>> Start Records shown
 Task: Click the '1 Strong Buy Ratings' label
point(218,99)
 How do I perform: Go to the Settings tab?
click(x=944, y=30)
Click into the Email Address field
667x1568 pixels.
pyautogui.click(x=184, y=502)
>> End Records shown
>> Start Records shown
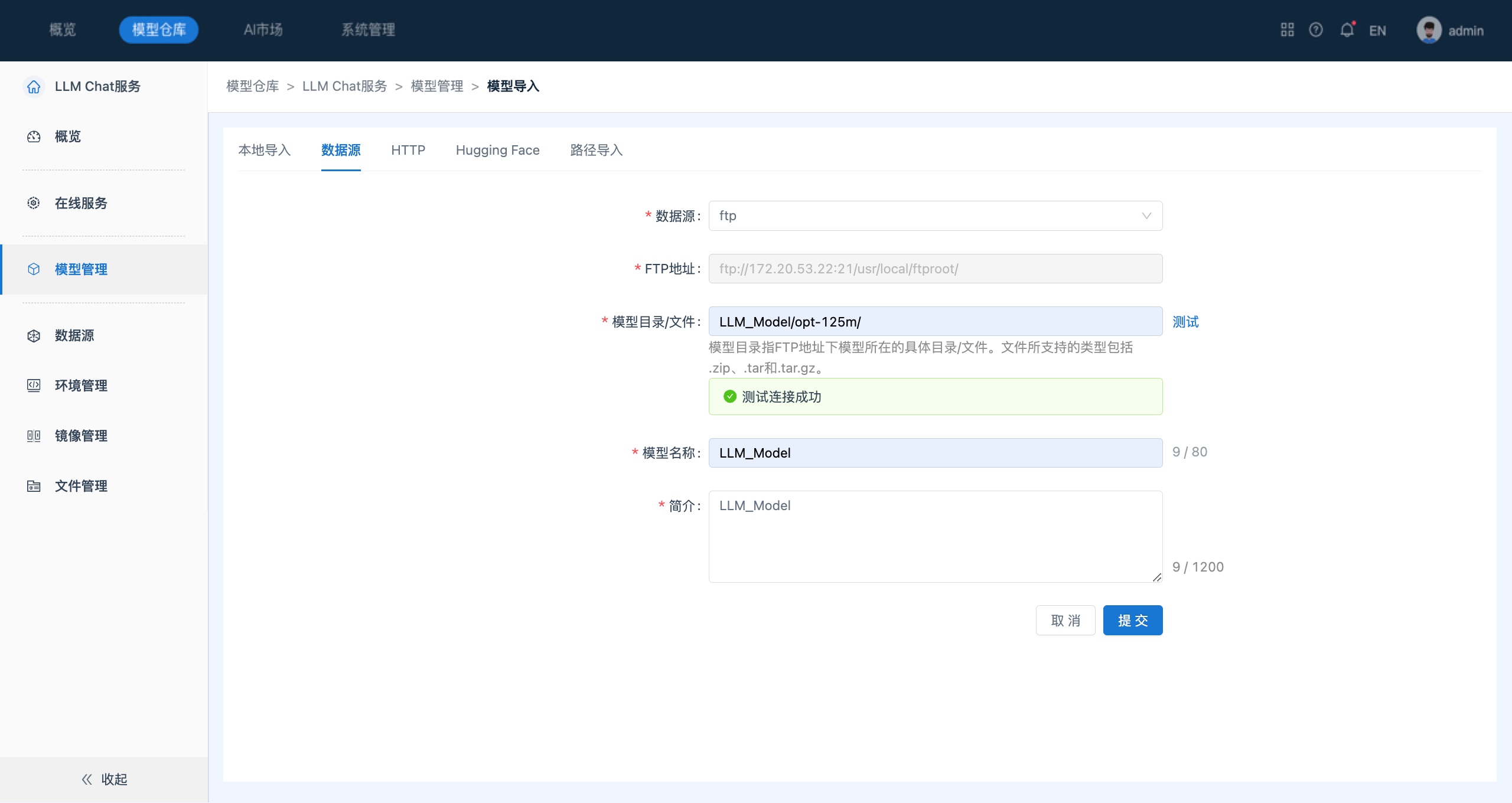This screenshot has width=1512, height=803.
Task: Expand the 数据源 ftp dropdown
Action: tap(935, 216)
>> End Records shown
>> Start Records shown
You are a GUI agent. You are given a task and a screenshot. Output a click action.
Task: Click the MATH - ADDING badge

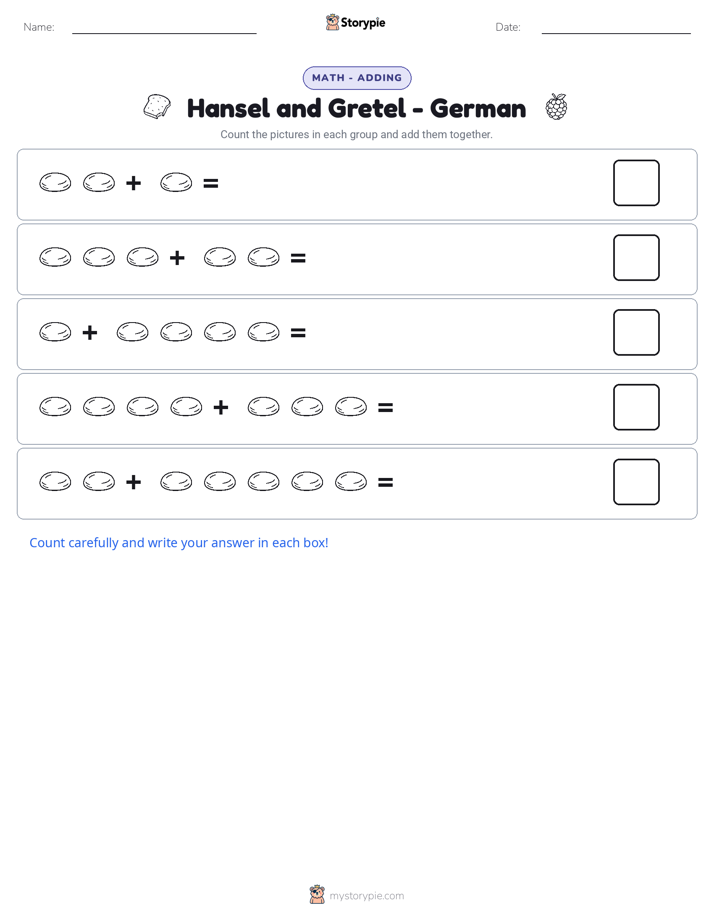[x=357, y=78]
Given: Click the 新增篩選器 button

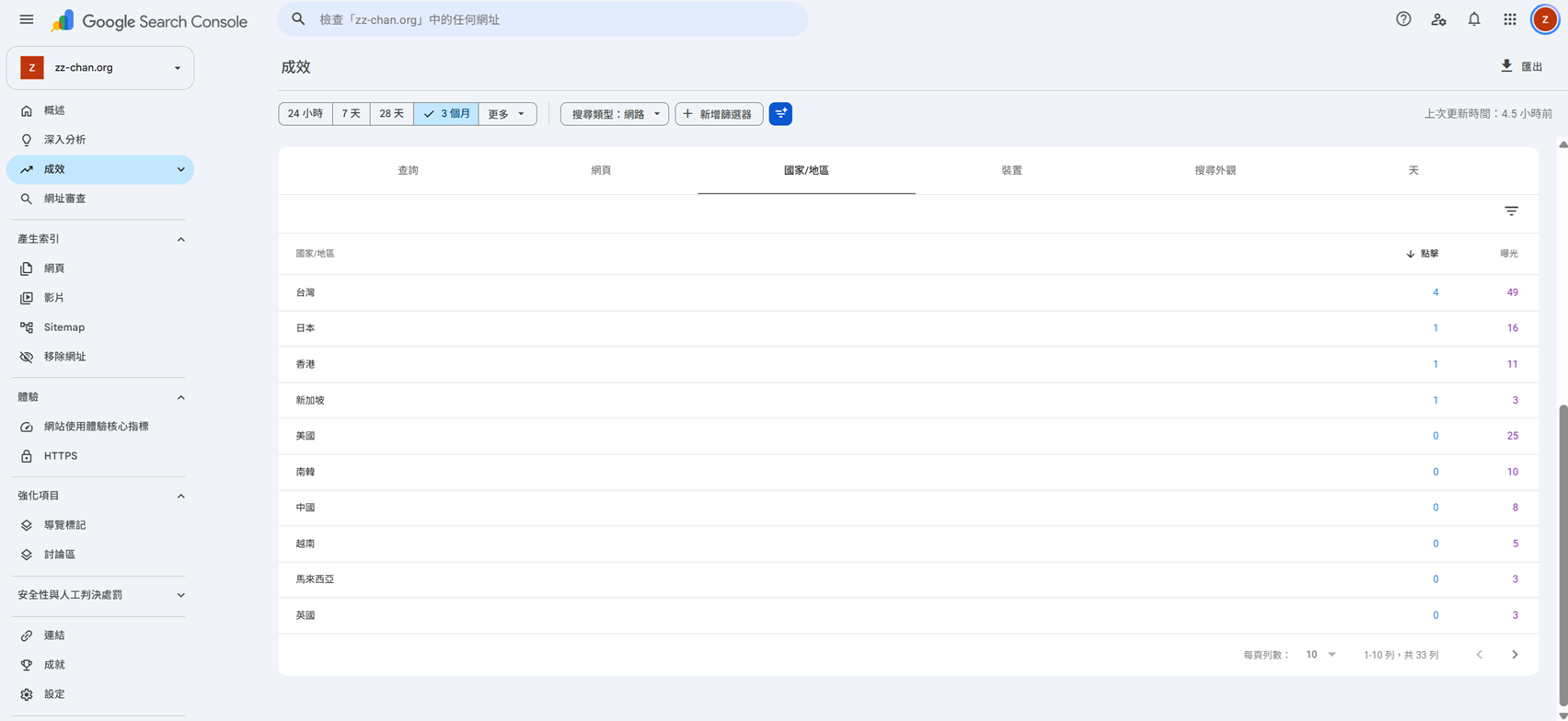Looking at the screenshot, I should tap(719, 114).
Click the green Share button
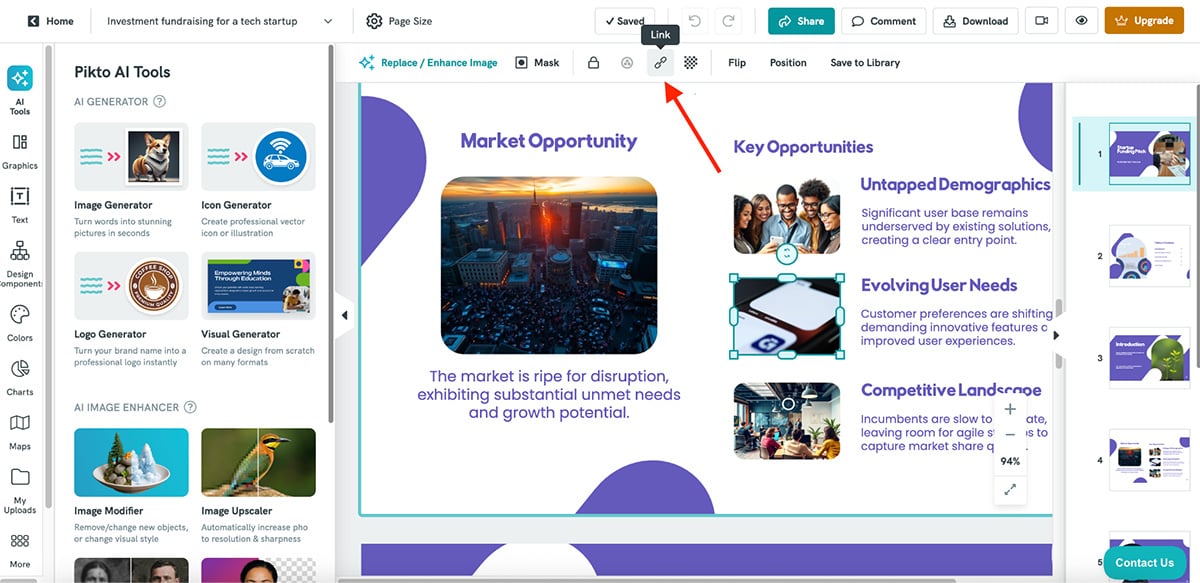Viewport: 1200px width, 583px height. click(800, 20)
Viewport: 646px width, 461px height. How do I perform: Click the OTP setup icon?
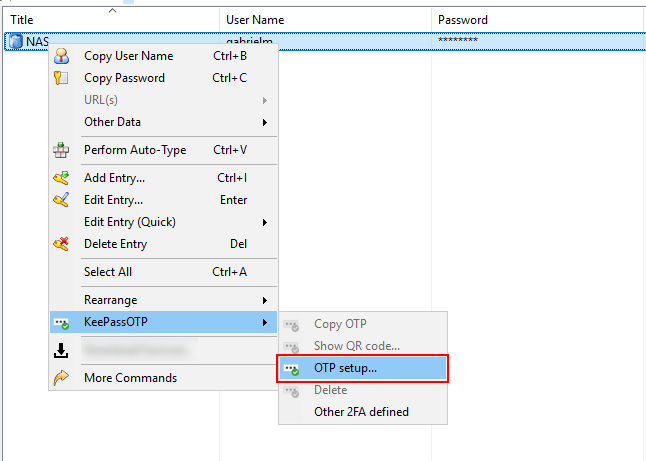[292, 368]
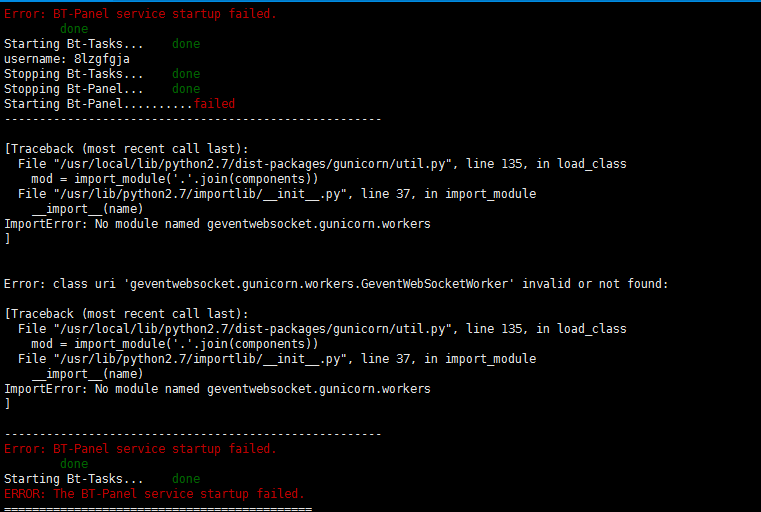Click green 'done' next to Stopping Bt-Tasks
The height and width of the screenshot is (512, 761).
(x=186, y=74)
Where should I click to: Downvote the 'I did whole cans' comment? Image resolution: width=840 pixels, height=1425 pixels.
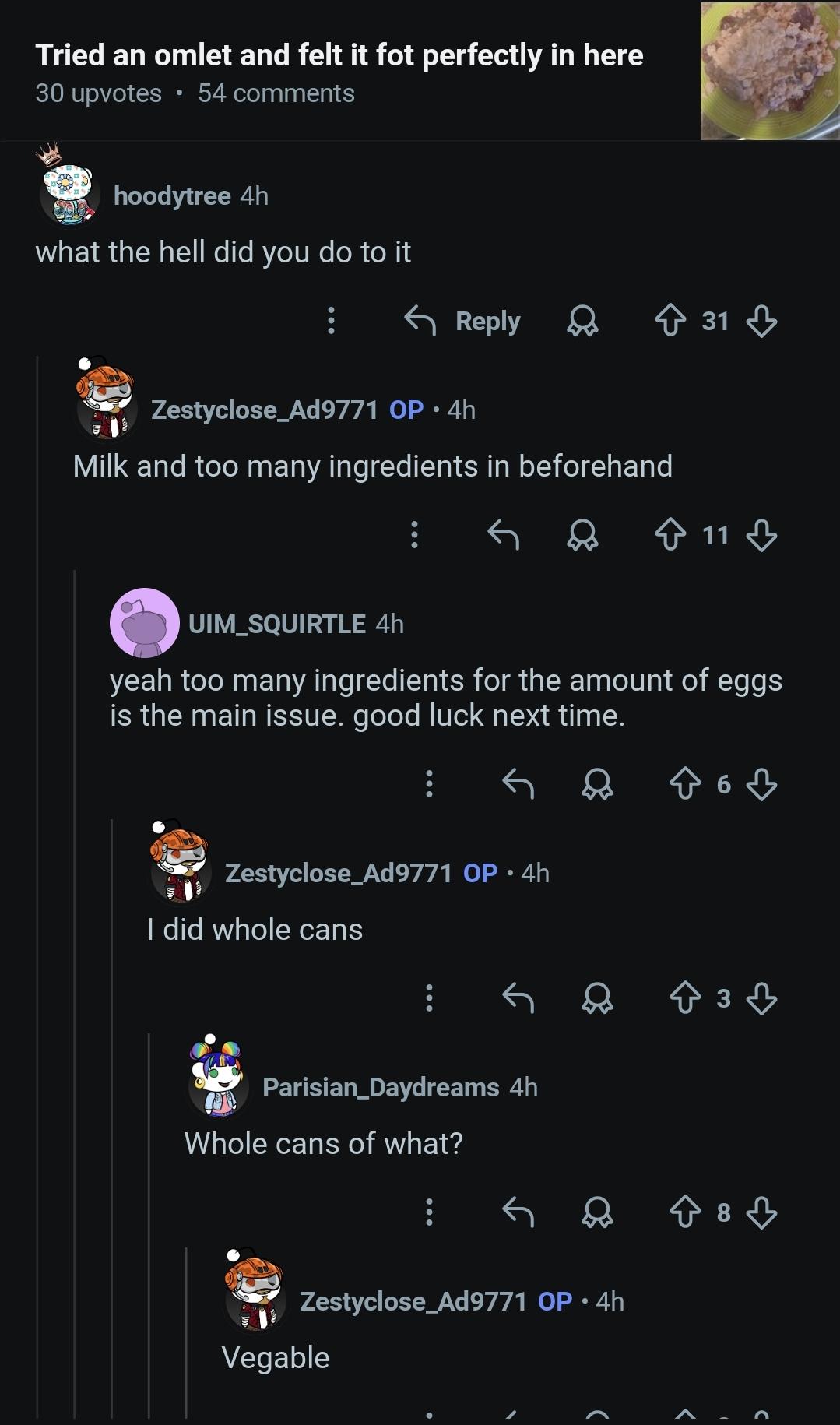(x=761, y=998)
>> End Records shown
Task requirements: Rewrite the records from the line containing "Task: Click the '1 Strong Buy Ratings' label" through the line containing "pyautogui.click(x=184, y=502)", changing "Settings tab" to "Profile tab" and keeping everything else the same.

Answer to the task:
 Task: Click the '1 Strong Buy Ratings' label
point(218,99)
 How do I perform: Go to the Profile tab?
click(x=944, y=30)
Click into the Email Address field
667x1568 pixels.
pyautogui.click(x=184, y=502)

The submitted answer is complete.